- [Instructions to follow]
Repeat, word for word and with nothing added, each line from the one containing "You are a GUI" to the final line of the data, keeping both ends. Pictures are not part of the copy.

- [Data provided]
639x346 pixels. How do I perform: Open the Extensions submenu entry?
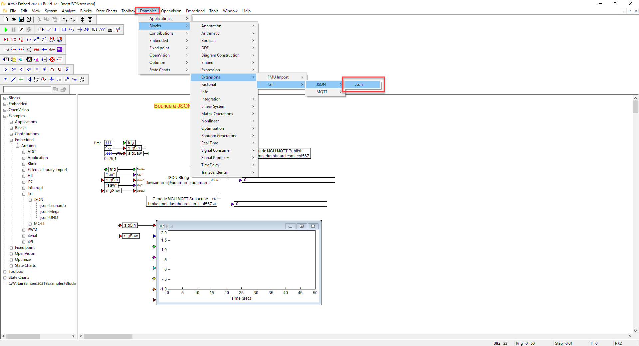[x=211, y=77]
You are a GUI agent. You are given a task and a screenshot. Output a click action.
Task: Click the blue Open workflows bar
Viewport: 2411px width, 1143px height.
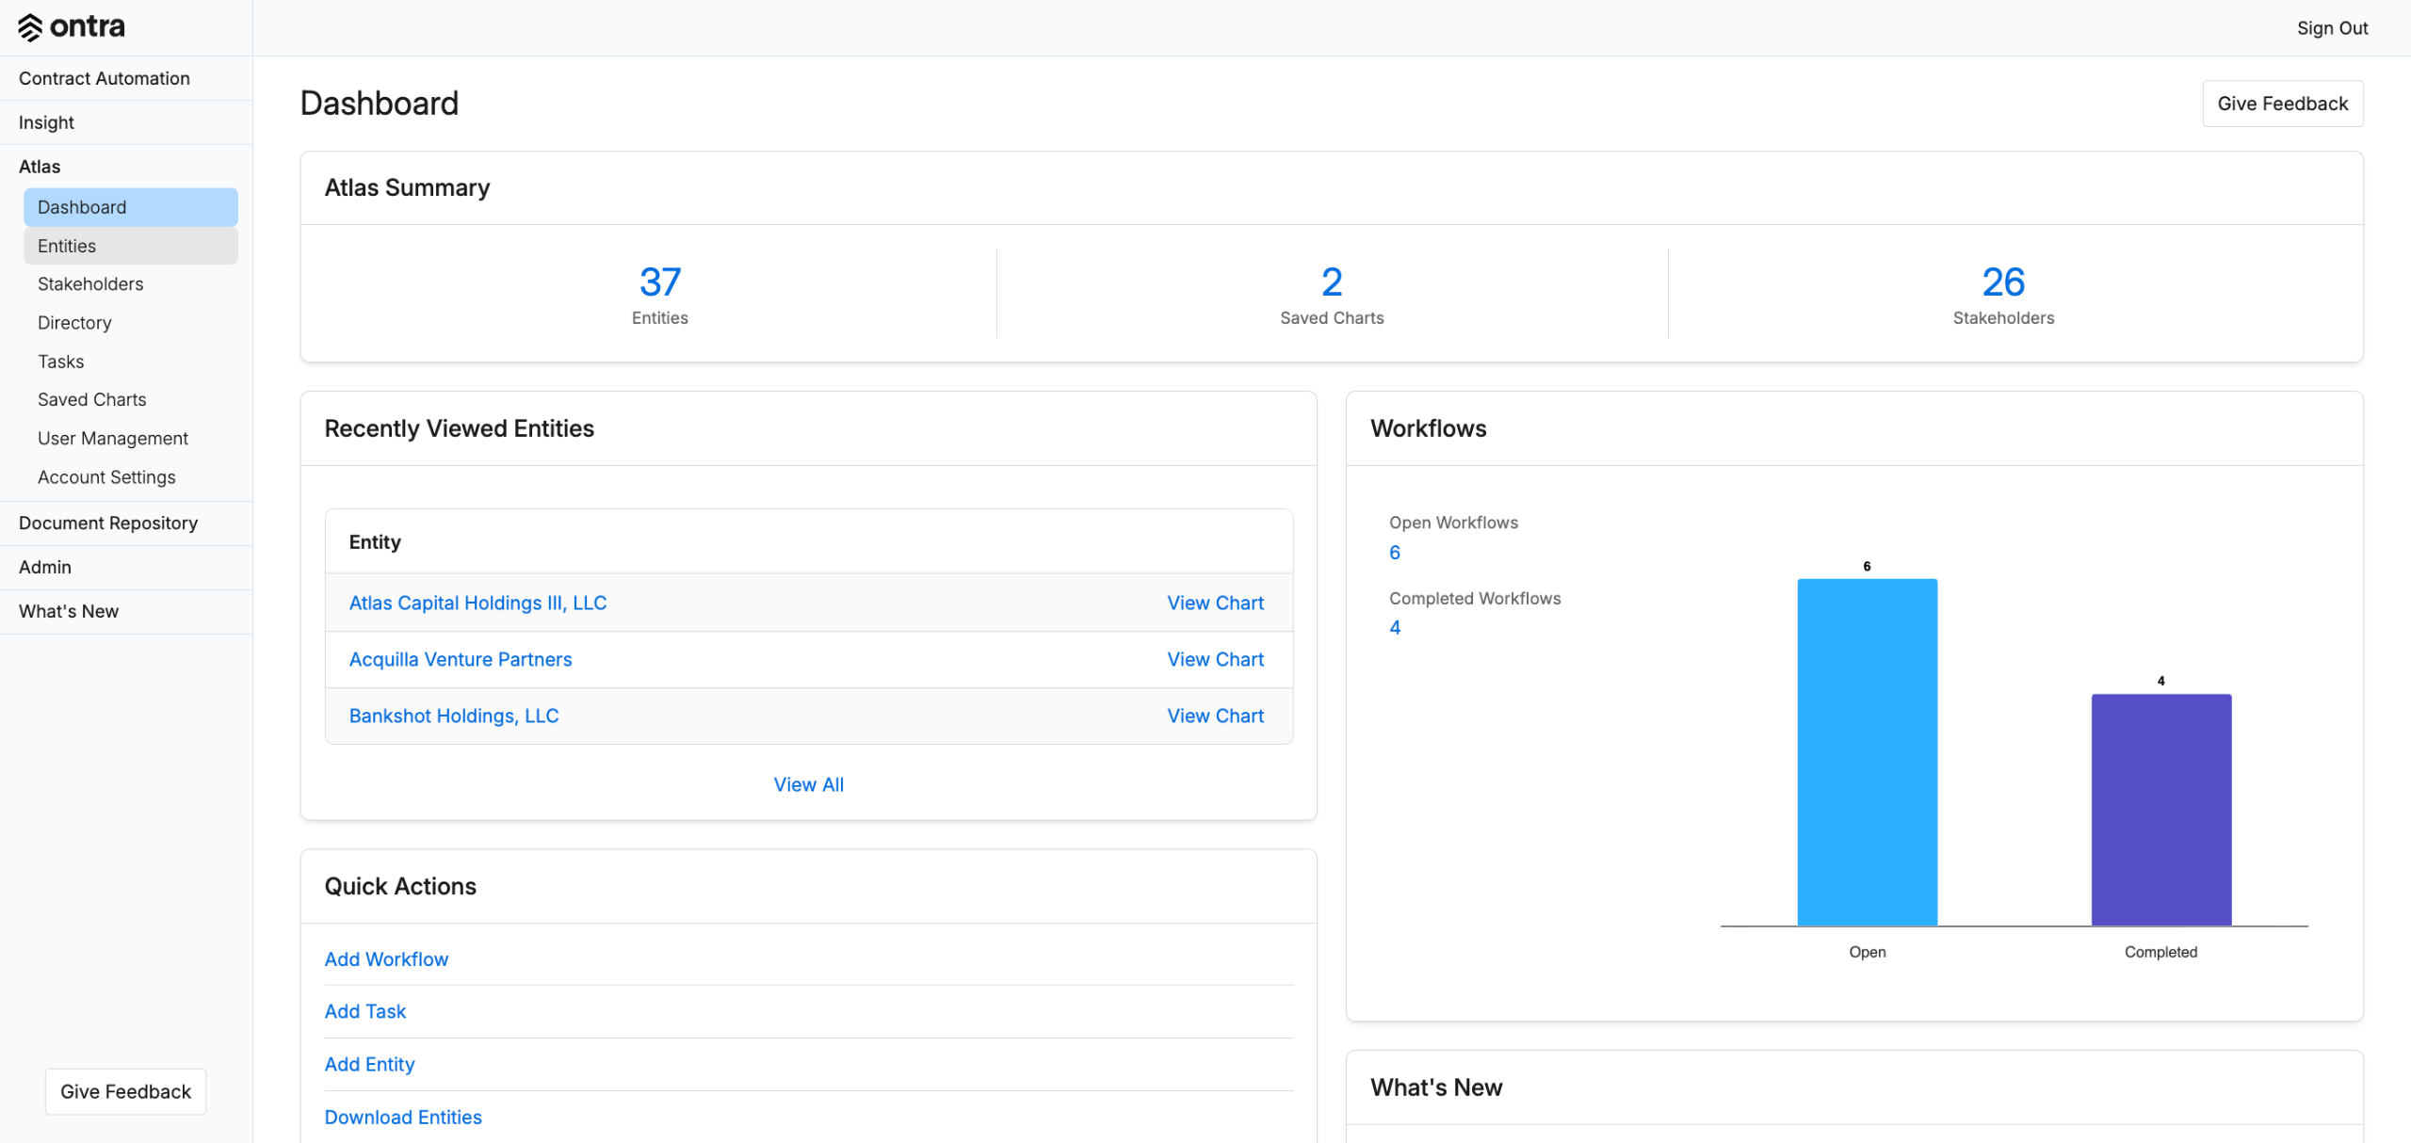[x=1867, y=753]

- [Output]
You are a GUI agent. You are given a task and a screenshot. Output a click action.
Task: Click the blue Open workflows bar
Viewport: 2411px width, 1143px height.
[x=1867, y=753]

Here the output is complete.